Sebagai salah satu bentuk penyelenggaraan pelayanan, penerimaan CPNS yang transparan, dan berkeadilan, serta bebas dari tindakan dan perilaku maladministrasi (penyimpangan prosedur, tidak memberikan pelayanan, diskriminatif, dll) adalah menjadi tugas dan tanggungjawab seluruh stakeholder.

Solusi Perbaikan

Secara umum pelaksanaan seleksi CPNS tahun ini berjalan dengan baik.

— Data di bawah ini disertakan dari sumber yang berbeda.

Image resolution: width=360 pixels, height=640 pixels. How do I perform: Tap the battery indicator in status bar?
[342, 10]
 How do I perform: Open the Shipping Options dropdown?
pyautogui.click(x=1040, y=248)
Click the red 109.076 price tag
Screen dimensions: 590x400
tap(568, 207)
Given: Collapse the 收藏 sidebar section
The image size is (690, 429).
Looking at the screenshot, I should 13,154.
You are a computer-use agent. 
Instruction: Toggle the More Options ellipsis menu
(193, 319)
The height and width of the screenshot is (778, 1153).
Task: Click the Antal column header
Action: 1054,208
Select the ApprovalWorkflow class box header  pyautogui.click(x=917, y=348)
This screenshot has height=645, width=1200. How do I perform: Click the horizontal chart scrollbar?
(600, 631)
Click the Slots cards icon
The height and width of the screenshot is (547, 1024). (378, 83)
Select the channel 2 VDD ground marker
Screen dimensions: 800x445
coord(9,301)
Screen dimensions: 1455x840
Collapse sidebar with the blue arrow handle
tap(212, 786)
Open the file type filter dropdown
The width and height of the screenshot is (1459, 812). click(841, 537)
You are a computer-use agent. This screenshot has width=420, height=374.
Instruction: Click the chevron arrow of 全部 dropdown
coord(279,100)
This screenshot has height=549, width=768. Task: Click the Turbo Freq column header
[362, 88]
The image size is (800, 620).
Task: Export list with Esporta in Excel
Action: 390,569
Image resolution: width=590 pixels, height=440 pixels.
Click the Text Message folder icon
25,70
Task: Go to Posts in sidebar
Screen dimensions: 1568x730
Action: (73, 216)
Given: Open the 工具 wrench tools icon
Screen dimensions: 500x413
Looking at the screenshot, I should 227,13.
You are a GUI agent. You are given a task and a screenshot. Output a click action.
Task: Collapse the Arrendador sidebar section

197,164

Namun, pelbagai keluhan pelamar, mulai dari tahap pengumuman, verifikasi administrasi, SKD, SKB, dan pemberkasan diharapkan menjadi bahan evaluasi bagi Panselnas yang dikomandoi oleh MenpanRB.

Evaluasi tetap perlu dilakukan oleh pemangku kebijakan untuk merumuskan langkah-langkah perbaikan, sehingga pelaksanaan seleksi berikutnya dapat lebih baik, sekaligus sebagai upaya untuk menghadirkan seleksi CPNS yang bebas maladministrasi.

Salah satu upaya perbaikan yang dapat dilakukan adalah dengan menyamakan persepsi lintas sektoral, antara penyelenggara pendidikan (Kementerian Riset, Teknologi, dan Pendidikan Tinggi dan Kementerian Agama) dengan Kementerian Aparatur Negara dan Reformasi Birokrasi.

Hal tersebut diperlukan untuk memudahkan verifikator dalam menentukan kesesuaian kualifikasi pendidikan dengan formasi jabatan yang dibutuhkan.

Meskipun relevansi antara kualifikasi pendidikan dengan nomenklatur jabatan pelaksana telah diatur dalam PermenpanRB No. 18 Tahun 2017. Namun, faktanya masih banyak keluhan terkait dengan hal tersebut.

Kemampuan verifikator dalam mengklasifikasi dan menentukan kesesuaian kualifikasi pendidikan pelamar harus menjadi perhatian serius, termasuk jumlah verifikator dan alokasi waktu pada tahap verifikasi administrasi yang dinilai tidak berbanding lurus dengan jumlah pelamar yang mencapai ribuan orang.

Pelaksanaan tahap SKB dengan menggunakan sistem CAT sebagaimana yang telah diterapkan oleh pemerintah daerah perlu dipertimbangkan untuk diterapkan juga pada instansi vertikal, sebagai upaya meminimalisir dugaan subjektifitas pada tahap SKB dengan sistem wawancara dan praktik kerja.

Publik tentu berharap, apa yang menjadi kekurangan pada pelaksanaan seleksi CPNS tahun ini tidak lagi terulang pada masa yang akan datang, sehingga seleksi CPNS betul-betul mampu melahirkan putra-putri terbaik bangsa yang profesional dan berintegritas. Semoga!